04-07-2018 06:07 AM
I have been on eBay for 19 years with 100% feedback. I've recently been selling off a couple of old iPhones from the family and good friends. I had a buyer win an auction for a 6s. He immediately asked for the IMEI before payment. I explained the auction was for me to ship him a working phone, not to provide an IMEI via email. He went radio silent for a few days, and I filed a nonpayment with eBay. A few hours after filing it, he paid. At that point his name and shipping address was available to me. His name was foreign, and when I Googled it his name and address, one of the top hits was to "badbuyerlist.org" where there are multiple complaints that this address is being used for fraudulent eBay activity.
I'm hesitant to ship this phone out to him because I feel there's some kind of fraudulent angle behind this, but I can't prove it 100%, and I've been paid. I'm concerned he will say it was not received, or initiate a chargeback somehow. For what it's worth, it appears the individual is in the Ukraine and the US address given is somehow used by Ukrainians to get eBay items shipped to them.
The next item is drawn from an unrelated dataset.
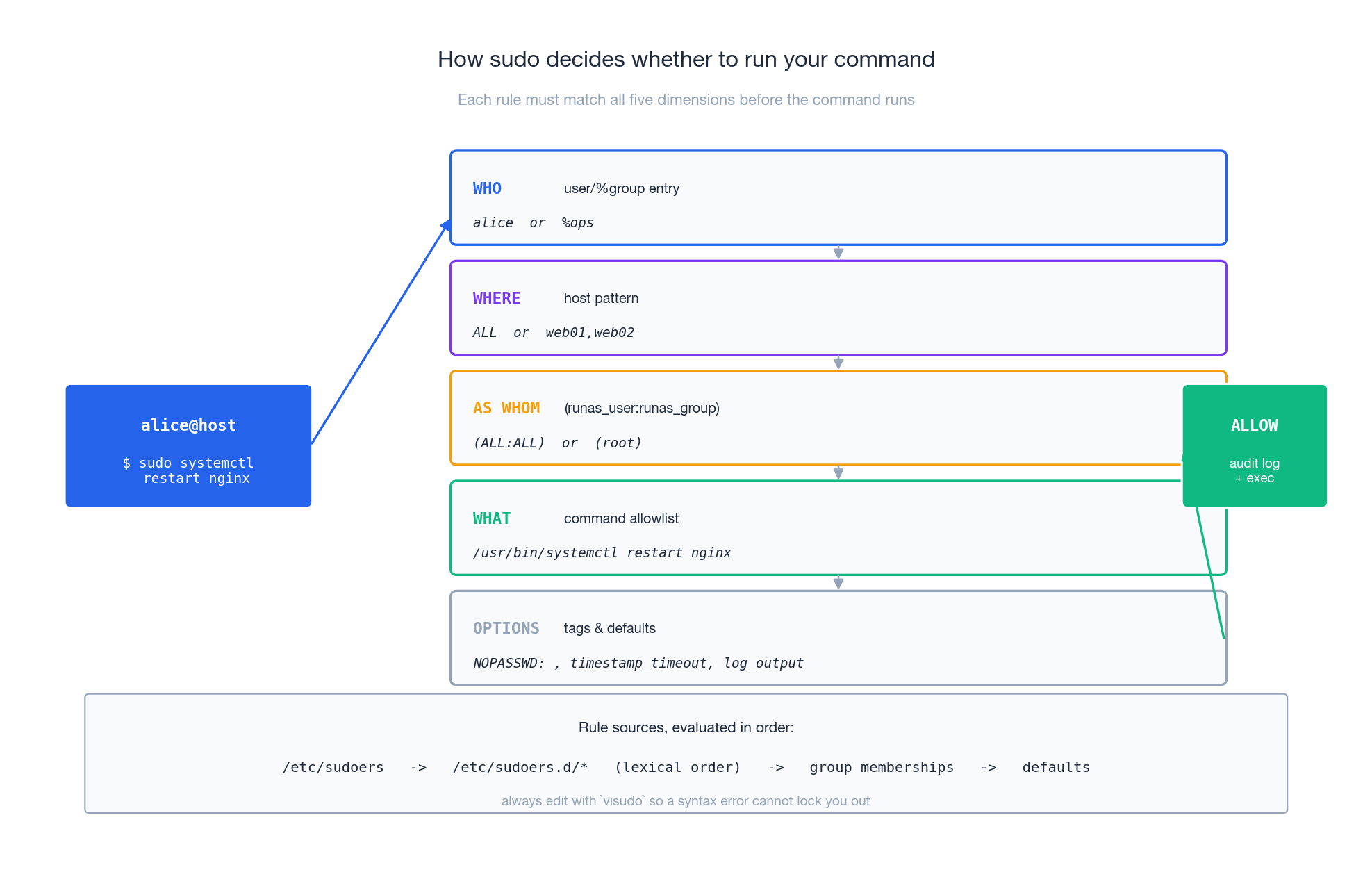Image resolution: width=1372 pixels, height=872 pixels.
Task: Select the green WHAT command allowlist box
Action: coord(837,528)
What would you do in this situation?
04-07-2018 06:09 AM
04-07-2018 06:11 AM
Ship the phone..you are only responsible for getting the phone safely to the reshipper..not to a foreign country. Ive never had a provblem with reshippers..
04-07-2018 06:16 AM
Cancel the sale with reason "problem with Buyer's address." The Buyer's address is on a list of problematic buyers.
Refund money.
Relist.
04-07-2018 06:19 AM
If I cancel the order will I have to get stuck with a negative feedback (if he does that) or will eBay reverse it on account of his address showing up on a bad buyer list?
04-07-2018 06:59 AM
No, ebay wont remove it, and if you cancel the item with out of stock option you will get a defect. Not sure why you are so hesitant, he paid for it, you need to ship it. Of course he can always claim when he gets the phone that its not as described, but think that happens more here in the good old USA site than with reshippers.
04-07-2018 07:09 AM
04-07-2018 07:12 AM
Truthfully,many of these reshipper addresses have 'fraud' attached to them..I dont know why...I see more problems on the boards with domestic buyers than reshipper buyers.
04-07-2018 07:18 AM
@dcassell wrote:If I cancel the order will I have to get stuck with a negative feedback (if he does that) or will eBay reverse it on account of his address showing up on a bad buyer list?
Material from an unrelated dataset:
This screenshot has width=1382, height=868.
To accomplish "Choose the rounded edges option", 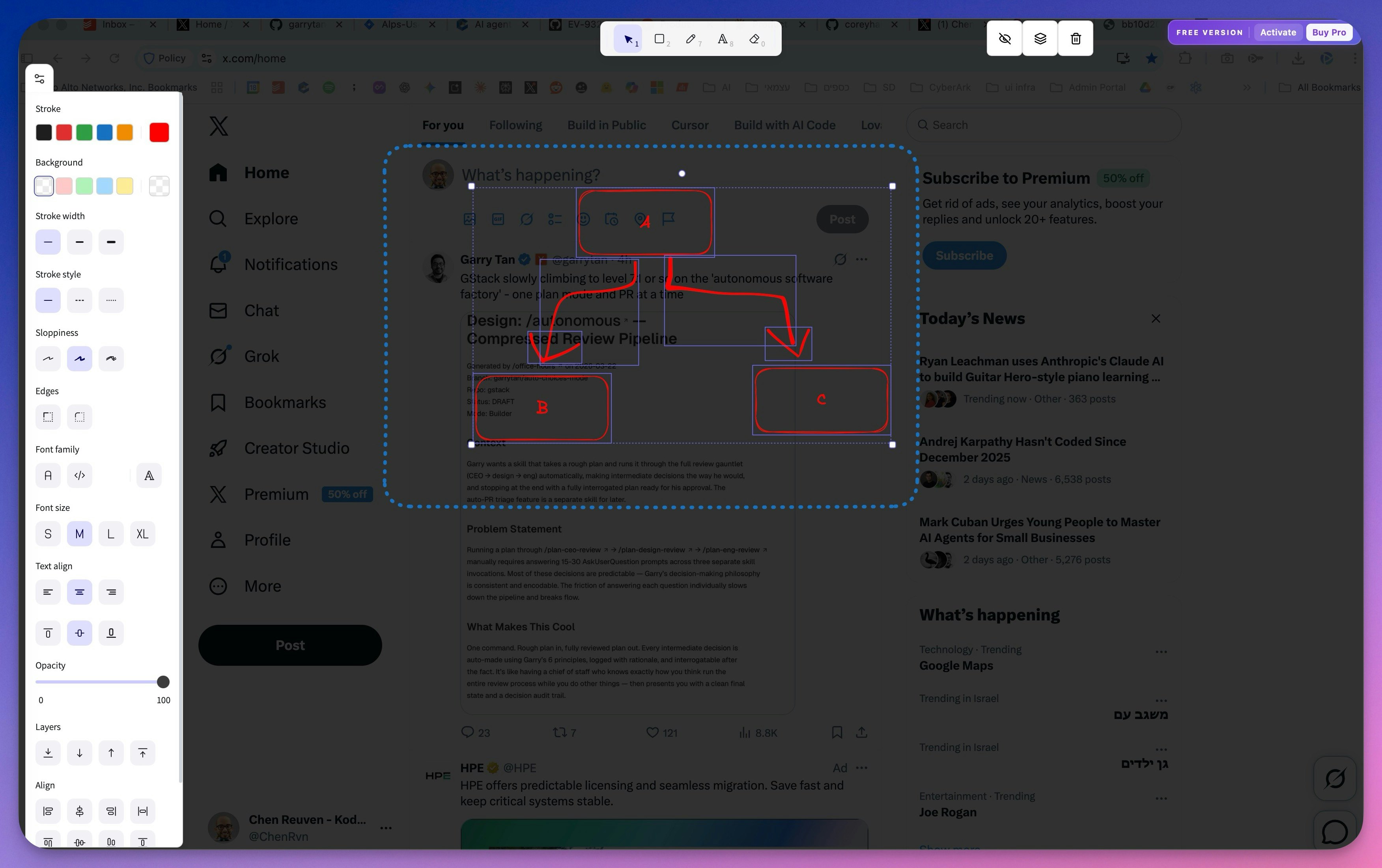I will (x=79, y=417).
I'll only advise you to ask yourself a simple question. Which is more important --- a red dot, or $200 ?
04-07-2018 10:46 AM
@dcassell wrote:
If I cancel the order will I have to get stuck with a negative feedback (if he does that)
Yes.
or will eBay reverse it on account of his address showing up on a bad buyer list?
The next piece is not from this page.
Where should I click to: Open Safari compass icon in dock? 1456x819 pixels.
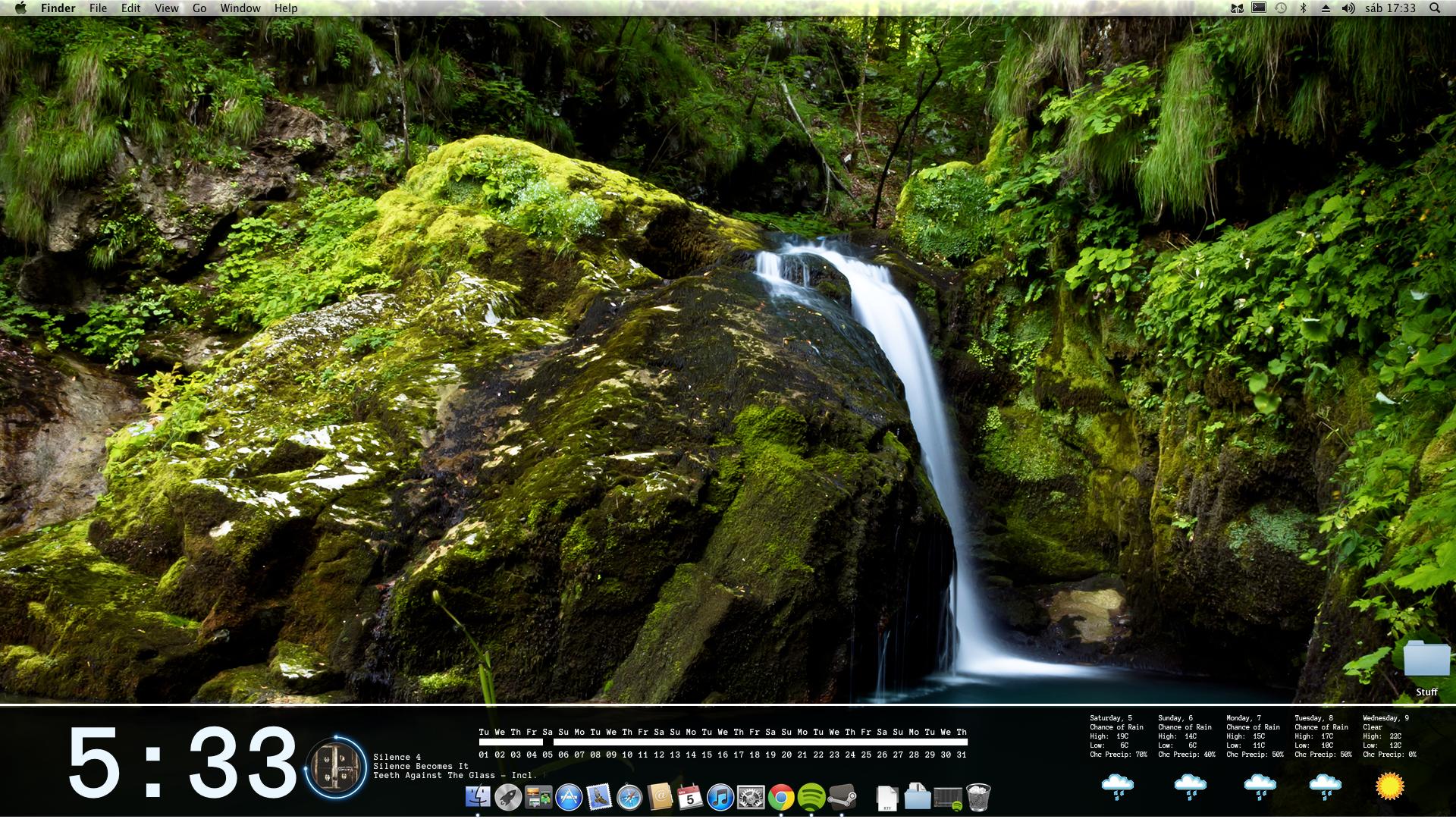coord(629,797)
No. eBay doesn't care what kind of mudslinging occurs on another website. (One might argue that they don't care much about it happening in feedback here either. )
More to the point: that's not his address; it's the address of the reshipping company. Because they serve countless customers, their address will invariably get mentioned on-line as some sort of scammer headquarters, when the reality is that they simply act as a forwarding company for international buyers. Thus there will be complaints about some transactions gone bad for whatever reason, but since no one posts compliments about transactions that went fine, all you'll read are complaints, and you'll convince yourself that No Good Shall Come of This.
Your only responsibility for shipping is to get it to the address you receive with the payment, which is that of the reshipper. A Delivered status there is your protection against an Item Not Received dispute.
If he somehow wants to complain later and return the item, you only need to provide a return label for the U.S. reshipper's location, and it's up to the buyer to get it back to his reshipper stateside within 5 days, or his dispute gets closed out.
04-07-2018 10:57 AM
04-07-2018 12:01 PM
"I've recently been selling off a couple of old iPhones"
Fwiw, that line has been the starting point for more threads on the board than I can count. Op, wish you the best. Imo, items like older smart phones, ipads and laptops are best sold to folks in your own circle. The category is risky and protections against fraud basically nonexistent.